Start of Document text
Significant midyear layoffs are on hold as the Everett Public Schools (EPS) received five of the $6 million the city auditor confirmed is owed to the district, following Monday’s City Council meeting that featured nearly three hours of passionate debate and heartfelt comments from teachers, parents, and students.
When it was over, the Council voted unanimously to release money from the city’s General Stabilization Fund to the EPS. This means the district will not proceed with any of the immediate layoffs that were outlined last week as ongoing efforts are made to erase a large gap in the current school department budget. But staff reductions might be required later in the school year.
According to school officials, an $8.3 million budget gap now stands at $2 million, thanks to the $5 million appropriation and $1.3 in revolving accounts the district can use to offset the shortage.
The EPS was prepared to lay-off 110 employees, including 58 teachers and 18 paraprofessionals, on Friday, Feb. 16. The $5 million appropriation means that no staff reductions will be made this week. If layoffs have to be made later this year, the number would likely be in the range of 55-58 employees and it would include far fewer teachers than in the original 110 figure.
“We needed an allocation of $7 million to completely rule out layoffs this year, so that threat still exists.” said Superintendent of Schools Frederick F. Foresteire. “We are doing everything we can with our unions and our principals to continue to provide all of the services our students deserve. We have some time to see how things unfold. In the immediate term, there will be no interruption or distractions at any of our schools.”
Detailed explanations of the stresses on school finances was prepared by Assistant Superintendents Charles Obremski and Kevin Shaw and Special Education Director Michael Baldassarre, but the Council opted not to listen to them.
Eric Demas, the city’s auditor and chief financial officer, gave a PowerPoint presentation supporting the school department and during which he identified $3,480,000 in unanticipated costs that have strained the EPS budget. That figured includes more than $1.5 million in expenses for 25 new students who require out-of-district special education services.
“In addition, we were expecting $2.5 million in revenue from a Medicaid reimbursement and an allocation that State Senator Sal DiDomenico secured for us,” said Superintendent Foresteire. “The unexpected costs, plus the anticipated revenue we didn’t receive, is why we had to appear before the City Council Monday night.
Before the councilors debated the issue, several teachers, parents, and students made brief but emotional addresses about the EPS. “I love who I am today because of this city,” said Unglid Paul, who moved to Everett from Florida as a youngster and who is one of the shining stars of the Everett High School Class of 2018.
Keverian School drama teacher Brittnay Mitchell brought the audience to its feet when she talked about how the theater transformed her life and how she’s fulfilling a dream by passing out that passion to her students.
With his daughter, Crystal, at his side, parent Dan Skeritt talked about Crystal’s growth from a young student who lagged well behind her peers to an EHS senior taking advanced placement courses.
There was not a seat to be had inside the Council chambers, and an overflow crowd watched the proceedings on television from the George Keverian Room. Hundreds of people who peacefully protested outside City Hall and were unable to gain entrance to Council Chambers.
“It was a powerful display,” said Superintendent Foresteire. “Our parents, students, and educators understand what we have accomplished here in Everett and what it will take to ensure it continues well into the future.”
End of Document text
Start of Data for review
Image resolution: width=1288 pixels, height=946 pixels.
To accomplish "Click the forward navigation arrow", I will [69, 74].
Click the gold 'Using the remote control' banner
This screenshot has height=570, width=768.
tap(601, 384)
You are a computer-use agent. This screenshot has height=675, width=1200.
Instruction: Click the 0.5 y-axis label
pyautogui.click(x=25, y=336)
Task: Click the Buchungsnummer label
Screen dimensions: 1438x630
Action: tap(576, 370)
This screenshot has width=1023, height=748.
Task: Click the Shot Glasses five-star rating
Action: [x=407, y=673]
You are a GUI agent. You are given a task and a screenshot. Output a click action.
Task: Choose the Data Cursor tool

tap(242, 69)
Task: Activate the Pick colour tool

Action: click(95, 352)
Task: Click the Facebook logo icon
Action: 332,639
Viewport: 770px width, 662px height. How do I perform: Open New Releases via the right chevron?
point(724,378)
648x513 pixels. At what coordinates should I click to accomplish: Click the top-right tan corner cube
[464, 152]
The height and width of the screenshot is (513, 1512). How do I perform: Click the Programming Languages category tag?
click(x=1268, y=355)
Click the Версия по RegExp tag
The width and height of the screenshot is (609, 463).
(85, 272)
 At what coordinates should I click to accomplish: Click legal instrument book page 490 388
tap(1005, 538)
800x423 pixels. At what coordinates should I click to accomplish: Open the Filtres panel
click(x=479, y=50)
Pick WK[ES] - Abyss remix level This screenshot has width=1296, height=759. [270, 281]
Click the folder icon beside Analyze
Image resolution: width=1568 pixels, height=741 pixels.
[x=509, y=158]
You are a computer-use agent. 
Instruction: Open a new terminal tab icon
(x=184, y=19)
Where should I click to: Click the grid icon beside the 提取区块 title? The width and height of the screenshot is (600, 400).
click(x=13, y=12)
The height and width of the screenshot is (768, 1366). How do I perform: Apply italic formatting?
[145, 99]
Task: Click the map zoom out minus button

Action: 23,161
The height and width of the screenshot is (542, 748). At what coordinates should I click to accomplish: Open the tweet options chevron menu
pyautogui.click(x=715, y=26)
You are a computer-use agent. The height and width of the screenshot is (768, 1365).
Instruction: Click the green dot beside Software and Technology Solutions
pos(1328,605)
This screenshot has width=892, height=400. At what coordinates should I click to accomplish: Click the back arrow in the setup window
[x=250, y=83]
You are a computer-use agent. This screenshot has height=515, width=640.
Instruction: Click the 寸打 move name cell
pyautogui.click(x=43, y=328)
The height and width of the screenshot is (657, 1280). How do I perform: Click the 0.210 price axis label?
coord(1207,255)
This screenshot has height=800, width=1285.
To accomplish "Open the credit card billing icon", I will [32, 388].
End of Data for review
• _What you should do_: Copy out the part of the article on the Everett school layoffs that begins at the words "Keverian School drama" and stops after "to Council Chambers.".

• _Output for this task_:
Keverian School drama teacher Brittnay Mitchell brought the audience to its feet when she talked about how the theater transformed her life and how she’s fulfilling a dream by passing out that passion to her students.
With his daughter, Crystal, at his side, parent Dan Skeritt talked about Crystal’s growth from a young student who lagged well behind her peers to an EHS senior taking advanced placement courses.
There was not a seat to be had inside the Council chambers, and an overflow crowd watched the proceedings on television from the George Keverian Room. Hundreds of people who peacefully protested outside City Hall and were unable to gain entrance to Council Chambers.